Copy out the rows below word for word, from the line with "How do I perform: Toggle" to the line with "[x=1374, y=794]", both lines included.

+++

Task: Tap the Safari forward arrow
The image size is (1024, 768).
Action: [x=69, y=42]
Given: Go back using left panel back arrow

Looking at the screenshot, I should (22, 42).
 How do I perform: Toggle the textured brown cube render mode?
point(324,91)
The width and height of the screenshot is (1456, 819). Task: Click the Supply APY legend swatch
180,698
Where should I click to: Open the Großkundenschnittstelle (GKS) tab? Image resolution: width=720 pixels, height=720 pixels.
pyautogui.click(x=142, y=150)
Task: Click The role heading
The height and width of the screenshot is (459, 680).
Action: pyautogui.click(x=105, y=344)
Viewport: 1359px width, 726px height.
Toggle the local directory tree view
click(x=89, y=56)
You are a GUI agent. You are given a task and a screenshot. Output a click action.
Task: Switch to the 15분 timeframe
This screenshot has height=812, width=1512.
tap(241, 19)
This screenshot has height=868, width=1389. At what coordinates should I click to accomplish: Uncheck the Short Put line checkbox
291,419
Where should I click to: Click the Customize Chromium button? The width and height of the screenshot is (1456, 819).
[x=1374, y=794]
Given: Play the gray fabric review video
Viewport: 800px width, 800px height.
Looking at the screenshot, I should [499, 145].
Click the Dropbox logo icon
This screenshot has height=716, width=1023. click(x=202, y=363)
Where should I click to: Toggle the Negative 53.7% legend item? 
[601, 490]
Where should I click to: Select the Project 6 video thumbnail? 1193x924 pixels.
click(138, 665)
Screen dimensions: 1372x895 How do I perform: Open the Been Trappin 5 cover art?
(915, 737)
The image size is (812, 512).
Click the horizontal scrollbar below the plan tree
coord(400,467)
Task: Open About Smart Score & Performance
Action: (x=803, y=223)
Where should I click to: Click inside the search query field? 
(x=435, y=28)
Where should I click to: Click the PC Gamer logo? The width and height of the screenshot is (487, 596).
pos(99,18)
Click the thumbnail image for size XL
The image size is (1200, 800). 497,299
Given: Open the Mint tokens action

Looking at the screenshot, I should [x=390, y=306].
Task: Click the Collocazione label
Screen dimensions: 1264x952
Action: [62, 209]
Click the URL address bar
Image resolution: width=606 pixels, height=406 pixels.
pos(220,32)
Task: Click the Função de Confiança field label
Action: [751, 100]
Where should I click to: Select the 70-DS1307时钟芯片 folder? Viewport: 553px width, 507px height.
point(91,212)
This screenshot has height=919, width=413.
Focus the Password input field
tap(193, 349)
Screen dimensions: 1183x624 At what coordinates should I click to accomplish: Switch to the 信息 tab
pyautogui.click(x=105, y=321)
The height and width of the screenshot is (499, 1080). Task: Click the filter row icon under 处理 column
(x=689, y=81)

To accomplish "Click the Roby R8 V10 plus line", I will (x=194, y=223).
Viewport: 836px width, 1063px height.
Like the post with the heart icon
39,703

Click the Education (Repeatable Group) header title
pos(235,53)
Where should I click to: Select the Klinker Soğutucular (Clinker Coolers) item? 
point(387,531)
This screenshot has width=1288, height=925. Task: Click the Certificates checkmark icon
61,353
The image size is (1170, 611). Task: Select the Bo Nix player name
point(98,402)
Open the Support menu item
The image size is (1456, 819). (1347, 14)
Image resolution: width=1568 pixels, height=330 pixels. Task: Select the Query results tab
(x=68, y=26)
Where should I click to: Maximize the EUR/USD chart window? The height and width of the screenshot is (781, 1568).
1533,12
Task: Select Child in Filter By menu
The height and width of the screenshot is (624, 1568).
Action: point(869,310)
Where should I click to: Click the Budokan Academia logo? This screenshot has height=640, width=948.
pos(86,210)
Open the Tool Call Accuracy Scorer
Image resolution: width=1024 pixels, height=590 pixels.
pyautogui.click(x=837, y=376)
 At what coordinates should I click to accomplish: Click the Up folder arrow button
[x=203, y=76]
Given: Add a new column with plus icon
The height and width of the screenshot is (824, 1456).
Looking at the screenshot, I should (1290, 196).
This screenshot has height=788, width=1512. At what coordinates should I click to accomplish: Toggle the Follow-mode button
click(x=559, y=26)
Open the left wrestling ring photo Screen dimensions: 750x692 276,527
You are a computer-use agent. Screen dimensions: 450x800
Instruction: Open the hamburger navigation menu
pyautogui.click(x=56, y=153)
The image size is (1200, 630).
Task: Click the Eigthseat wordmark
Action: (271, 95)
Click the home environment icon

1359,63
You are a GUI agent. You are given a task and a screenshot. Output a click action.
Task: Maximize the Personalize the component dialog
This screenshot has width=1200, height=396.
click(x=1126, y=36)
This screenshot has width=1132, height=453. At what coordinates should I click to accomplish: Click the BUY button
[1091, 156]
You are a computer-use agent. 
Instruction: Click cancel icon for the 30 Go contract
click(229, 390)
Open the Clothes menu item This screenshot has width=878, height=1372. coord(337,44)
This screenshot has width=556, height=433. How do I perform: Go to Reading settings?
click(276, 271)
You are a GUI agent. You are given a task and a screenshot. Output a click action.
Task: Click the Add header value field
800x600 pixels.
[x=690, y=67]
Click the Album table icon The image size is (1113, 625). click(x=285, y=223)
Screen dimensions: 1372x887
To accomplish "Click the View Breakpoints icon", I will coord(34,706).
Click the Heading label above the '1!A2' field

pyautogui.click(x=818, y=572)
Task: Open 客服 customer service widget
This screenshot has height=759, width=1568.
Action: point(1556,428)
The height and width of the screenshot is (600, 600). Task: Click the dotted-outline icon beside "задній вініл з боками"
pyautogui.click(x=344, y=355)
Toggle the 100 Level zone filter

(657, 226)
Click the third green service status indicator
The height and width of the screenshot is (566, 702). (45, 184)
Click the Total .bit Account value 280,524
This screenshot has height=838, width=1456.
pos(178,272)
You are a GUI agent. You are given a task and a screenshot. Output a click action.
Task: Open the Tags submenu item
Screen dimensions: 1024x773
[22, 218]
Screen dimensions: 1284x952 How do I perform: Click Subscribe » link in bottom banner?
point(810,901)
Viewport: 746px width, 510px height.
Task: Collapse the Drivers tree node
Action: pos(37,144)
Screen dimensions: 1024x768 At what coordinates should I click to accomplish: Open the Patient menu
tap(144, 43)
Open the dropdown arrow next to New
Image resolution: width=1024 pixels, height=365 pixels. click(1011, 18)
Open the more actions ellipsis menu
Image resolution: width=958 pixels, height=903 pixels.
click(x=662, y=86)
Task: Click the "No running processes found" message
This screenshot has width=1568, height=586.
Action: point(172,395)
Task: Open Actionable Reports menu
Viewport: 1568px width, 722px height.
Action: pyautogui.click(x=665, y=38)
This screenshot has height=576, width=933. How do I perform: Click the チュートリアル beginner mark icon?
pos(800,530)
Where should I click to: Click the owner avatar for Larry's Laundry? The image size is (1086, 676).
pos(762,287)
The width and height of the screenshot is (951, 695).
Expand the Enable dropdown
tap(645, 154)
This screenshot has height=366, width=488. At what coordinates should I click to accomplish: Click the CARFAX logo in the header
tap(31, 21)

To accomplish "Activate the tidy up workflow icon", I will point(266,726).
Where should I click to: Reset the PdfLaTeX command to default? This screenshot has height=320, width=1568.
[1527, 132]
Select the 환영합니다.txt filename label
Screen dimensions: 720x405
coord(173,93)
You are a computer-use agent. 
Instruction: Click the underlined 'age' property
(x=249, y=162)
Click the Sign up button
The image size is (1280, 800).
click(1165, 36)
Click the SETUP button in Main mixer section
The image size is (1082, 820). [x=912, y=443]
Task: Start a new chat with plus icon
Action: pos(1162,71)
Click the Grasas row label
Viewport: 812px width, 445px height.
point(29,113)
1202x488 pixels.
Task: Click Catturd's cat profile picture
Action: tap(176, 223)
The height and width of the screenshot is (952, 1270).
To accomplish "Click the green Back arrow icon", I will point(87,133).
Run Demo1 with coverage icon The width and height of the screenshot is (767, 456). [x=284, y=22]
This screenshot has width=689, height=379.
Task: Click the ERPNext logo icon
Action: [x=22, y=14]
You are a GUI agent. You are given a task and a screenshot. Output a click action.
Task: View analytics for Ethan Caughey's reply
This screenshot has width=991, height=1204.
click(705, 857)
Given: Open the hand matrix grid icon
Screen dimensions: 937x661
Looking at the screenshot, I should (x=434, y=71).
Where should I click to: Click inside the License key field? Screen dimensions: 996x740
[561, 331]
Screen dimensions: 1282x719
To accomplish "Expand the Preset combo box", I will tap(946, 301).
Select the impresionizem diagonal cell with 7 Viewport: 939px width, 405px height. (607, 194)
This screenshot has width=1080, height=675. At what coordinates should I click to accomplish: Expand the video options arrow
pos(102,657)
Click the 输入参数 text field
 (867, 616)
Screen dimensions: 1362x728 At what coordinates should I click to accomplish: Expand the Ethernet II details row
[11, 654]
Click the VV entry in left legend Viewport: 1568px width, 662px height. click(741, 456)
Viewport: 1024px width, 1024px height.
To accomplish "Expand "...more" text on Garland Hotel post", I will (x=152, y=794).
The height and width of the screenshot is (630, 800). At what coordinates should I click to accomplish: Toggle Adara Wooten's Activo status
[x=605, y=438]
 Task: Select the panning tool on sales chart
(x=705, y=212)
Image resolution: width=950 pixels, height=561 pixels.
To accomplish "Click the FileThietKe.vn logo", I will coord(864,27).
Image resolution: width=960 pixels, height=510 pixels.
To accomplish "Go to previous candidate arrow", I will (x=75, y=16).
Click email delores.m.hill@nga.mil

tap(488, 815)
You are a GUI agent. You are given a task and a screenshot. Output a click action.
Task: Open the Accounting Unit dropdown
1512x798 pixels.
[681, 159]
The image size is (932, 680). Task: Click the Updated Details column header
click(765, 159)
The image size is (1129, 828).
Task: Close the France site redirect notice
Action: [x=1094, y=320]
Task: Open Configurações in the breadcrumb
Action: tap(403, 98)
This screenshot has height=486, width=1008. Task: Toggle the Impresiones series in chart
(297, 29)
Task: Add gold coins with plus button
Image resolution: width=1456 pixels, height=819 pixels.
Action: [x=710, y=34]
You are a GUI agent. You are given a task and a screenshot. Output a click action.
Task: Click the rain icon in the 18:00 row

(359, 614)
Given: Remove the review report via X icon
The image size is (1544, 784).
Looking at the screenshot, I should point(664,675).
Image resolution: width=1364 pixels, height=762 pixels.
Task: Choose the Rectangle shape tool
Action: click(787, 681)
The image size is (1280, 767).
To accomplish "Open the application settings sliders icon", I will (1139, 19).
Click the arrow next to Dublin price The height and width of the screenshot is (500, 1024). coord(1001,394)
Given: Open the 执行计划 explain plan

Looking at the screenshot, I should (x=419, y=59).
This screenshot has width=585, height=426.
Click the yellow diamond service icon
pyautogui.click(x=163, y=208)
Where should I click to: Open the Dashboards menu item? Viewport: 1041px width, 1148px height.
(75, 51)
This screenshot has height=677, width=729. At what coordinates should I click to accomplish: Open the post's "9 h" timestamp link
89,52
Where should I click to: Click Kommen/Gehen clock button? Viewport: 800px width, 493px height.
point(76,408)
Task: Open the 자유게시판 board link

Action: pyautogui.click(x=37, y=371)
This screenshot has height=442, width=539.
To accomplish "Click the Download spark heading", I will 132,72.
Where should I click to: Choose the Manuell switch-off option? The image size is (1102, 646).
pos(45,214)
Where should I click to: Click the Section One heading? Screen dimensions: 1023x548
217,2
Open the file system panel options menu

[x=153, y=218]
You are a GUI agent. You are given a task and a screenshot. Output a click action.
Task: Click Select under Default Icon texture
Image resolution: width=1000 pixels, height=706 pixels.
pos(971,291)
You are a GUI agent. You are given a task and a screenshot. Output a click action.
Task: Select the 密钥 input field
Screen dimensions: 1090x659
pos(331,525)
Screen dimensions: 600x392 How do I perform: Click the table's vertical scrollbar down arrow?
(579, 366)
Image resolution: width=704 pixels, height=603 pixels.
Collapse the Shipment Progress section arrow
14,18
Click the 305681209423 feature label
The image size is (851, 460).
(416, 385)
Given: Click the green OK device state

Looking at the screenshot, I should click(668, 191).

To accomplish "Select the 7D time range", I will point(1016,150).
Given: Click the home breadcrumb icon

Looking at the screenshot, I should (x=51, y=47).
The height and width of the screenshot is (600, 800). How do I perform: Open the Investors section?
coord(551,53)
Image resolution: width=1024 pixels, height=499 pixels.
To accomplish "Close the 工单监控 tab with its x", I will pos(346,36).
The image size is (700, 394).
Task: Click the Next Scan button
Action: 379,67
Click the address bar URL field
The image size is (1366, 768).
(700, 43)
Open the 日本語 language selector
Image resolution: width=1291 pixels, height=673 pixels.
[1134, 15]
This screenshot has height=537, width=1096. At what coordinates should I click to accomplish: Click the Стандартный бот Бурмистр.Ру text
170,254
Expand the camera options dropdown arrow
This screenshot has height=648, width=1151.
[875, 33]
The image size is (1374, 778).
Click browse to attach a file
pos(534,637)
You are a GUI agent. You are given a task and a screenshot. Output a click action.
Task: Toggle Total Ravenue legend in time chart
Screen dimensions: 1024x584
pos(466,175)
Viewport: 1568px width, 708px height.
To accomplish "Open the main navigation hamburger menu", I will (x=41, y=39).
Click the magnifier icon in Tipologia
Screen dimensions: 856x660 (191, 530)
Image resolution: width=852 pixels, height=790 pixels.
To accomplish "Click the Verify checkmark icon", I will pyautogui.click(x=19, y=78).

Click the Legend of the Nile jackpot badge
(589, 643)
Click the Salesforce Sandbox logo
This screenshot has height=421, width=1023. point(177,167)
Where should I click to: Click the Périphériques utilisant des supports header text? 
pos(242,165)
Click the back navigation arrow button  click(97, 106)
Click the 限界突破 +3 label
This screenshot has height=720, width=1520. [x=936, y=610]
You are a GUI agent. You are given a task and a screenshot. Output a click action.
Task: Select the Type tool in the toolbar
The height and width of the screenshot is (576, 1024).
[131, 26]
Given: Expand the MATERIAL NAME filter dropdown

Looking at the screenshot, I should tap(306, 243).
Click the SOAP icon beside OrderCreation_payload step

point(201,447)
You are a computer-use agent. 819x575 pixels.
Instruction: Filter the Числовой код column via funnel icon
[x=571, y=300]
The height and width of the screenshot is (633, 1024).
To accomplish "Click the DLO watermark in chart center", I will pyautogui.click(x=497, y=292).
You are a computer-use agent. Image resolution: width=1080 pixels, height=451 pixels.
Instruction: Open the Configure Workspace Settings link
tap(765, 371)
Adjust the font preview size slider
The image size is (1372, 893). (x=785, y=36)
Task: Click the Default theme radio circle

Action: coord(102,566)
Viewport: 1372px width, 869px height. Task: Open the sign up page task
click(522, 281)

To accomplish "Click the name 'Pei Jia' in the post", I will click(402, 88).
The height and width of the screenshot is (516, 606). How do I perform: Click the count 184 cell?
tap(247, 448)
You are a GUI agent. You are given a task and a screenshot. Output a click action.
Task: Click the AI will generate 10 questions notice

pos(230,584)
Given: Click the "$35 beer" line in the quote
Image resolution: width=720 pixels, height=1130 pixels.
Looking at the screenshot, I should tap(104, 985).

+++

[RESULT]:
 How do I perform: Toggle the textured brown cube render mode?
point(324,91)
The width and height of the screenshot is (1456, 819). Task: Click the Supply APY legend swatch
180,698
Where should I click to: Open the Großkundenschnittstelle (GKS) tab? Image resolution: width=720 pixels, height=720 pixels.
pyautogui.click(x=142, y=150)
Task: Click The role heading
The height and width of the screenshot is (459, 680).
Action: pyautogui.click(x=105, y=344)
Viewport: 1359px width, 726px height.
Toggle the local directory tree view
click(x=89, y=56)
You are a GUI agent. You are given a task and a screenshot. Output a click action.
Task: Switch to the 15분 timeframe
This screenshot has height=812, width=1512.
tap(241, 19)
This screenshot has height=868, width=1389. At what coordinates should I click to accomplish: Uncheck the Short Put line checkbox
291,419
Where should I click to: Click the Customize Chromium button? The width and height of the screenshot is (1456, 819).
[x=1374, y=794]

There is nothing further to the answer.